◆ EXERCISE DESCRIPTION
Reproduce every row below word for word, omitting the pictures.

◆ PROVIDED ENTRIES
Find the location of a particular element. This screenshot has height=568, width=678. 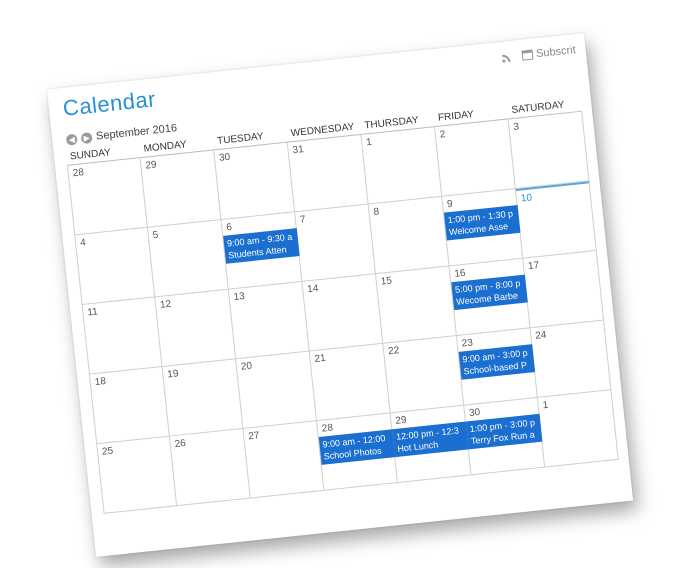

day-number: 3 is located at coordinates (516, 127).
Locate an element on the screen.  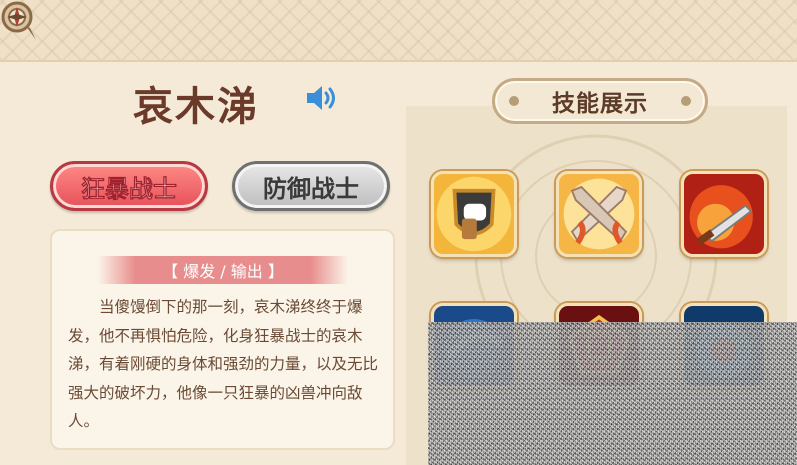
top-banner is located at coordinates (398, 31).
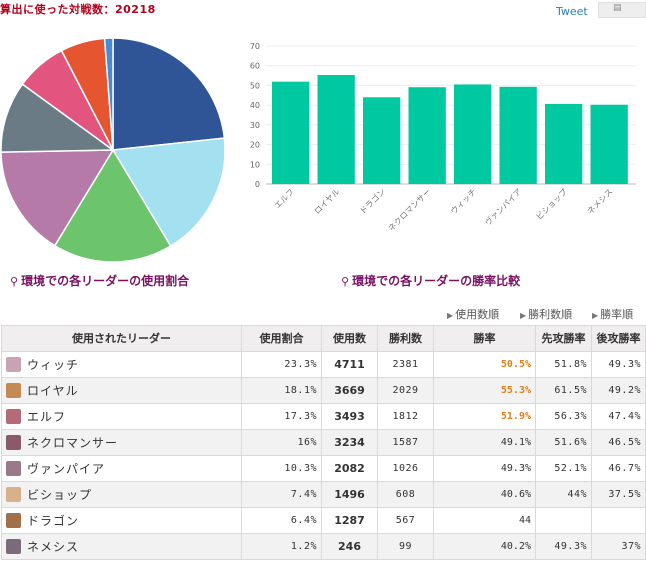  Describe the element at coordinates (324, 520) in the screenshot. I see `table-row: ドラゴン 6.4% 1287 567 44` at that location.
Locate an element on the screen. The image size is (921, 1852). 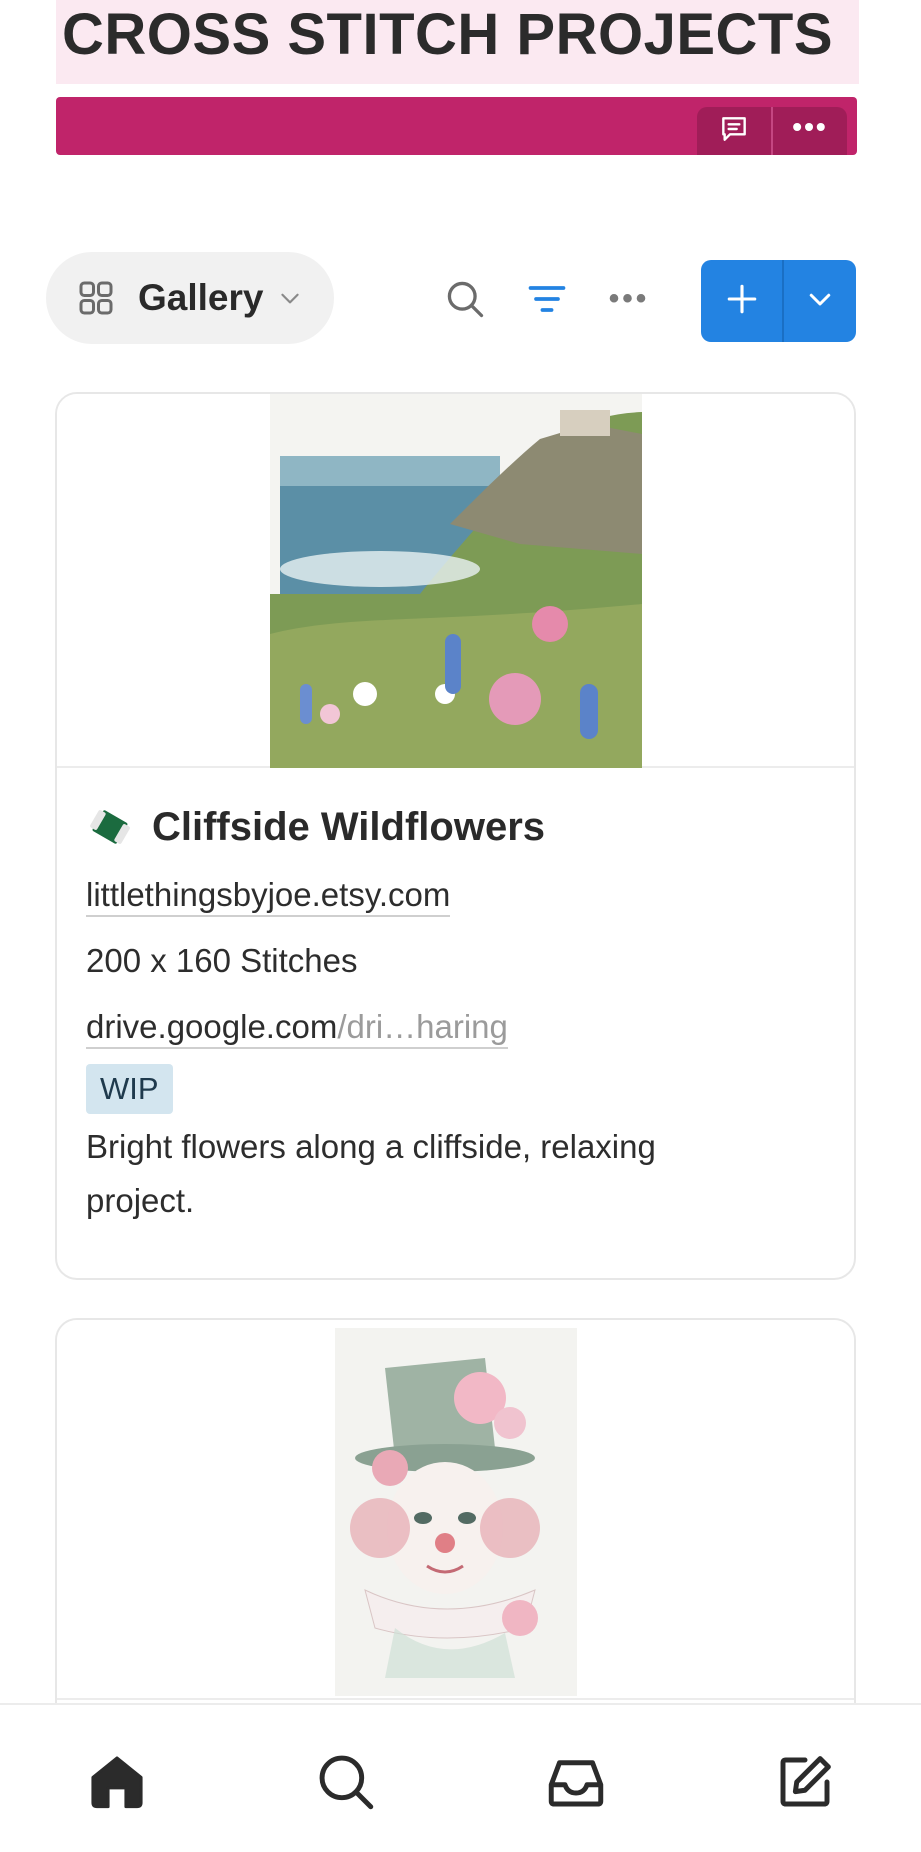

◆ OUTPUT BELOW
Find the location of a particular element. This screenshot has height=568, width=678. 

day-number: 3 is located at coordinates (516, 127).
Locate an element on the screen.  
top-banner is located at coordinates (398, 31).
  Describe the element at coordinates (324, 520) in the screenshot. I see `table-row: ドラゴン 6.4% 1287 567 44` at that location.
Locate an element on the screen. The image size is (921, 1852). 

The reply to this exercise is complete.